A “Aliança contra a Pobreza no Mali” realizará conferência no dia 9, com foco no papel das mulheres na realização dos objetivos do milênio para o desenvolvimento sua inclusão no processo de execução, acompanhamento e avaliação. “A condição feminina na África Ocidental” também será apresentada por pesquisadores e estudantes da Universidade de Ziguinchor, em Casamance.
“Feminismo negro e diáspora – nossos passos vêm de longe” é mesa falando sobre os diversos tipos de feminismos negros existentes na diáspora, promovida no dia 9 pela Associação de Mulheres Negras Aqualtune, de Araras (SP). A UBM – União Brasileira de Mulheres realiza debate sobre a luta contra a violência doméstica e familiar, no dia 8. Ainda do Brasil e no mesmo dia, a CAMTRA – Casa da Mulher Trabalhadora, do Rio de Janeiro, apresenta sua experiência com formação “As mulheres jovens e o feminismo”.
Juventude
Falando em jovens, vários debates abordam o segmento. “Não às discriminações: os jovens com a palavra!” é roda de conversa promovida por “Citoyens a part entière” (Cidadania plena), no dia 8. “O futuro nos pertence! As declarações e ações dos jovens para um outro mundo”, no mesmo dia, pela UNIALTER, que pretende escrever uma declaração conjunta. Do Brasil, atividade proposta pelo FONAJUVES – Fórum Nacional de Movimentos e Organizações juvenis: “Redes e Fóruns: novas formas de diálogo da juventude para fortalecimento das lutas”.
LGBTT
“Quais são as condições sociais, políticas e econômicas que dão origem a homofobia na África?” é painel a ser apresentado no dia 8 por “Lesbian and Gay Equality Project”, a fim de traçar estratégias de emancipação e libertação integral das pessoas LGBTI. A organização promove ainda no dia 9, “Visões da Diversidade em África: O papel das organizações progressistas / militantes nas lutas”, um “diálogo com os anti-capitalistas, de esquerda e progressistas, comprometidos com o processo do FSM para aprofundar as perspectivas sobre as suas propostas e alternativas para um outro mundo, que inclua as lutas enfrentadas por pessoas LGBTI, especialmente na África”.
“Forum Social Mundial: na diversidade”, um painel de apresentação e discussão de informações básicas sobre o que é Sogi, LGBTIQ, MSM e direitos humanos, auto-organização e financiamento, promovido no dia 8 pela Comissão Internacional de Direitos Humanos para Gays e Lésbicas.
Sindicalismo
A Força Sindical, uma das centrais de trabalhadores brasileiras, propôs o debate “Trabalho decente e a crise mundial”, onde reunirá dirigentes sindicais apontando perspectivas, no dia 8, primeiro turno.

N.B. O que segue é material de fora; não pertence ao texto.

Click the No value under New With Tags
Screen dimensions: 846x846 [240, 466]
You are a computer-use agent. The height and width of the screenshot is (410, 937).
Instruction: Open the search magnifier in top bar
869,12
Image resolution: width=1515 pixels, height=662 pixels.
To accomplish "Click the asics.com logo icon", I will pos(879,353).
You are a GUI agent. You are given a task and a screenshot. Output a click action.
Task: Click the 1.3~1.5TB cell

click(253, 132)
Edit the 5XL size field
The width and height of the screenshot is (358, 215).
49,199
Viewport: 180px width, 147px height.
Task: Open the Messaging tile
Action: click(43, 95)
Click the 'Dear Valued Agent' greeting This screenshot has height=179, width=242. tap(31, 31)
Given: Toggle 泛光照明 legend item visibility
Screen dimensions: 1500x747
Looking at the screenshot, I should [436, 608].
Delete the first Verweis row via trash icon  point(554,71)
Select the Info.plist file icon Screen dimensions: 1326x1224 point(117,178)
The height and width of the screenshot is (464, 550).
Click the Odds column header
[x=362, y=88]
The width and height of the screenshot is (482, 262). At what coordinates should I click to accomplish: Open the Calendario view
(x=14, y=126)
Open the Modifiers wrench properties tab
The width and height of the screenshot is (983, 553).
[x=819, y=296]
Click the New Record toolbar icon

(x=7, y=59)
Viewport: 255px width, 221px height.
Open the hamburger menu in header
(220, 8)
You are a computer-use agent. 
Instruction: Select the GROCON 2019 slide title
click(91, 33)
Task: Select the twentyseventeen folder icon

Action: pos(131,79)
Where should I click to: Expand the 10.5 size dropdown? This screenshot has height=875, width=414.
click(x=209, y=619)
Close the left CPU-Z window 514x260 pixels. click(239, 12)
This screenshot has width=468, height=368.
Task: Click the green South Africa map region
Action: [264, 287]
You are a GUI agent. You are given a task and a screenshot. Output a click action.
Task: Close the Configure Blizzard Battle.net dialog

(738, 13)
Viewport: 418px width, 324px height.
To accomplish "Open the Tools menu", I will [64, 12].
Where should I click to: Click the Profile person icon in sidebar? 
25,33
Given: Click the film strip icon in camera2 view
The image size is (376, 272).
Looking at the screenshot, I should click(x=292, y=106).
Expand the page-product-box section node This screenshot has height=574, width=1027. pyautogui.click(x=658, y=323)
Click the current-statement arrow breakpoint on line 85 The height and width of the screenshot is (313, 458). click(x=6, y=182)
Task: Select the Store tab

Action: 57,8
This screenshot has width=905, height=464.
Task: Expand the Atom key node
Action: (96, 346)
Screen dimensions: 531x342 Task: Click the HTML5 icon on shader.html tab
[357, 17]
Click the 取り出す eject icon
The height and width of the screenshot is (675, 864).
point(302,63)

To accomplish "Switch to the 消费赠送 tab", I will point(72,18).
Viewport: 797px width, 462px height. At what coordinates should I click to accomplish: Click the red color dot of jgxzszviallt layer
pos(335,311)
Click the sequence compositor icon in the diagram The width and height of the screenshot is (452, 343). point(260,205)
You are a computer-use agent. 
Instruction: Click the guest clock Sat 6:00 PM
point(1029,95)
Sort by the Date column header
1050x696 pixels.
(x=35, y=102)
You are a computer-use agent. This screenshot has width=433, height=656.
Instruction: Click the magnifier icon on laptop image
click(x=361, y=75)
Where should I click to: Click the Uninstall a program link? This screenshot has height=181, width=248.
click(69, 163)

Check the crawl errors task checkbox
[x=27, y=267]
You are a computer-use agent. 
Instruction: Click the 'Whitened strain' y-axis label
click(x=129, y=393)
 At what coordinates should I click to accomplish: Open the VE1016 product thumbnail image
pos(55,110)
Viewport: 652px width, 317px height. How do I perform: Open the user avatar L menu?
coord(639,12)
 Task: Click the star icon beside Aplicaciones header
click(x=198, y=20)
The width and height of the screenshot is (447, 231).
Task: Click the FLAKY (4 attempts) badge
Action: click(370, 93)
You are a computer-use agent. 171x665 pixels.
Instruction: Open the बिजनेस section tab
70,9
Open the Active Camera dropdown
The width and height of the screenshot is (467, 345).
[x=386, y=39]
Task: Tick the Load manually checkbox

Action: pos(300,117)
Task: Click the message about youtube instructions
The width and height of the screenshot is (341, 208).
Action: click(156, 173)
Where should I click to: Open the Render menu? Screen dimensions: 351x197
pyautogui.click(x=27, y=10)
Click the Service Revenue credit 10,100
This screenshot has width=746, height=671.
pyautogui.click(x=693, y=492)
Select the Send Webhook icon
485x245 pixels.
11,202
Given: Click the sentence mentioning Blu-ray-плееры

“Lutar contra a repressão anti-sindical” é a mesa redonda organizada pela Federação de Sindicatos “SUD-Rail”, na verdade uma rede “sem fronteiras”. Com a participação de lideranças do Senegal, Mali, Burkina Fasso, Marrocos, Espanha, França e Alemanha, os sindicalistas querem organizar “intercâmbio com o apoio necessário e lutas internacionais contra a repressão de ativistas sindicais”.
Com o objetivo de dar continuidade à declaração de mulheres sindicalistas da CSI e CSI-África, em outubro de 2010 em Bukavu, a Federação Geral dos Trabalhadores da Bélgica propôs atividade: “Sindicatos dizem não à violência contra as mulheres nos conflitos e no trabalho”. A idéia é mostrar a importância do trabalho de diplomacia preventiva dos sindicatos e seu papel central na gestão e resolução de conflitos de estresse, a importância de fortalecer a participação das mulheres no diálogo social, instrumento privilegiado do movimento sindical e implementar estratégias práticas para prevenir e eliminar todas as formas de violência no trabalho, na família ou na sociedade.
Também a Confederação Nacional de Trabalhadores do Senegal inscreveu atividade para debater o papel das mulheres nesse espaço historicamente masculino: “Mulheres e Sindicato”, onde debaterá o impacto da entrada das mulheres na luta sindical.